# Less than 1 watt per gallon



## honest (Dec 17, 2013)

anyone?


----------



## twentypoundtabby (Dec 7, 2013)

I found the standard strip light on my 29 gallon to be inadequate for even crypts and java fern. I gutted the old strip light and added two double screw-in-bulb fixtures (which are cheap) and put in 4 CFLs (two cool white and two daylight) which brought the wattage up to 46. My plants, which are all low light plants such as anubias, java ferns, crypts, pennywort, elodea and mosses are doing well.


----------



## BruceF (Aug 5, 2011)

I have a dual 24inch t5ho on my 29g. The thing is it just doesn't fit! I grow java ferns in there and they have filled the tank. It helps to have some floating plants to cut down on the light. Crypts would do fine. My lights are quite old and I haven't replaced the bulbs in a few years.


----------



## honest (Dec 17, 2013)

so if i got the 2x24 watt t5ho this would be low light still?? i wanna keep it low light so i dont need co2, maybe diy co2 could be possible..

i might try the 4x CFL mod, this would be cheapest and fun to do! im not sure if i could fit them in my stock hood though, its the fluval tank with the low profile lighting hood, im gonna have to measure it up and look for a DIY for this..


----------



## honest (Dec 17, 2013)

well i just measured my hood and i only got 2 inchs of space for the CFLs and that aint gonna fit..

prob gonna go with the 2x24watts if i wont need co2 and ferts.. can someone tell me if i need co2 and ferts for the 2x24 watts t5ho??


----------



## AquaAurora (Jul 10, 2013)

xmas_one said:


> Might be fine. My brother was growing MONSTER (24" +) java ferns in a 50 gallon tank with just one 15w t8.


Java fern do not grow that long, your brother must be confusing them with another plant perhaps sword or crypt species, or have them raised above the substrate on something such as wood/rock to add many extra false inches to that length.


I have no feedback on T5 lights, I use LED and CFL bulbs. If you haven't read it yet, look at this thread: www.plantedtank.net/forums/showthread.php?t=184368 it has lots of helpful info about lighting types and intensity for plant growth. If nothing else check out the graphs in the first post.


----------



## BruceF (Aug 5, 2011)

The Philippine java fern will grow very large.

I use ferts in all my tanks and highly recommend it.
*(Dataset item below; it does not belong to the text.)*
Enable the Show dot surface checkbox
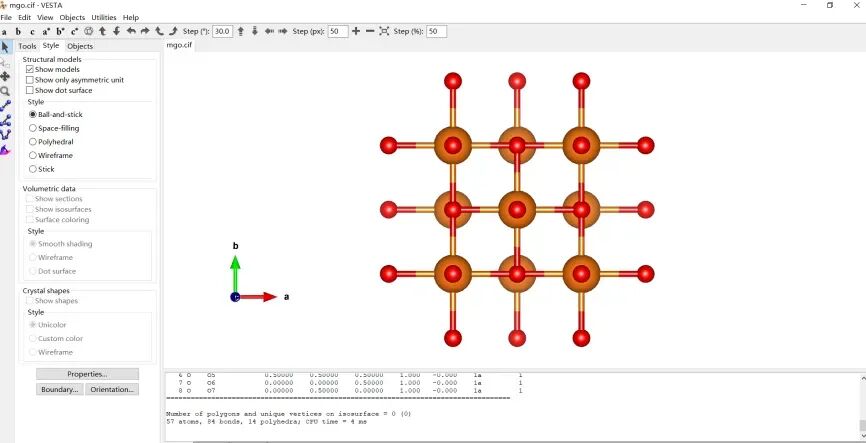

I don't use co2 for the most part.


----------



## AquaAurora (Jul 10, 2013)

BruceF said:


> The Philippine java fern will grow very large.
> 
> I use ferts in all my tanks and highly recommend it. I don't use co2 for the most part.


The longest I can find from research is 16 inches, most record them at 10-13 inches in length.


----------



## Nolan (Feb 12, 2013)

The watts per gallon "rule" is pretty much obsolete. I've grown med light plants in a 37g with 36 watts of light with success, and Ive run a 1 gal bowl with 15w as a low-light setup(no co2 or excel) with even more success.


I was quite confused on the lighting subject until I read this. http://www.plantedtank.net/forums/showthread.php?t=184368


----------



## Nolan (Feb 12, 2013)

Water wisteria and Ludwigia have worked well for me in very low light set ups. Here is a little tank I kept next to a north facing window with the blinds always closed and no other light than just the room lighting. 








No idea what that is watt/g or PAR wise, but I could tell just by looking that it was very low light, I believe the low light is what caused the wisteria and my ludwigia to basically jump out of the top.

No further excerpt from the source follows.